Wade then felt small pieces of glass raining into his car and into his eyes.
The sunroof on his 2013 Kia Sportage had shattered, a scary experience, but not an isolated one.
It was no less frightening for Ayesha Farr when she heard the sound while driving in her 2013 Kia Optima.
Ayesha recalls, "It was closed. Luckily, that day it was closed. I mean, literally sounded like a gunshot. I was scared because I thought someone was shooting on the highway."
The ensuing investigation found hundreds of complaints to the National Highway Traffic Safety Administration about the problem. The complaints lead Audi and Hyundai to issue voluntary recalls on some models.
But as drivers call other car manufacturers, like Kia, to report what NHTSA has named "spontaneous sunroof breakage," the company blamed "external impacts from rocks or other foreign objects."
Don Phillips, an engineer, says, "They're not taking responsibility because they've had to make the cars lighter."
Donald Phillips consults in accident investigations and specializes in auto glass. He says there are several factors resulting in so many fractured and faulty sunroofs in recent model years.
"The main issue is that the glass in the structure around the sunroof is being made thinner in vehicles" says Phillips.
Phillips says car makers are under pressure from the federal government to make vehicles with better fuel mileage, and they're doing that by using lighter metals for the frame and auto bodies.
Kia's own investigation found no evidence of a defect, but federal regulators opened their own, noting that the rate of reported incidents is concerning. That investigation that started in May 2014, and it's still open.
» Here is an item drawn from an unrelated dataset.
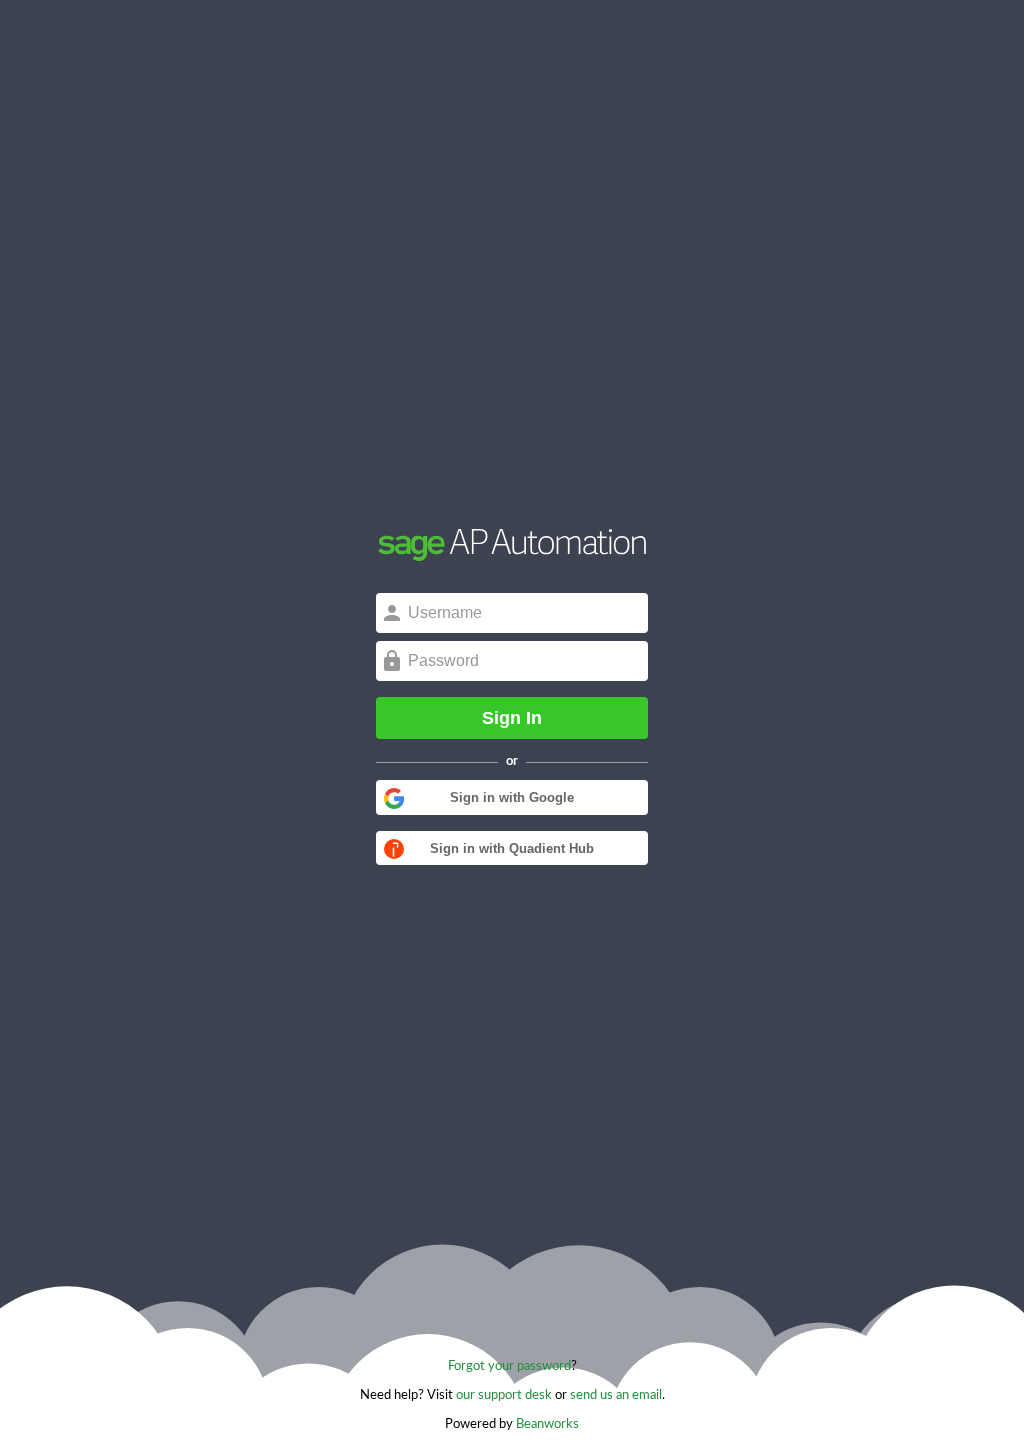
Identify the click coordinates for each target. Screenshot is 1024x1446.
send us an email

Experts say, when it's really hot out, you should leave the shade to your sunroof open when you're not in the car, so heat doesn't build up between the glass and the shade that will put more pressure on the glass.
They also suggest that getting your sunroof tinted on the inside would prevent glass from showering down on you if the sunroof did break.
You can search for your car's make and model in NHTSA's database online to find out how many times others have complained about this issue happening in the car you drive.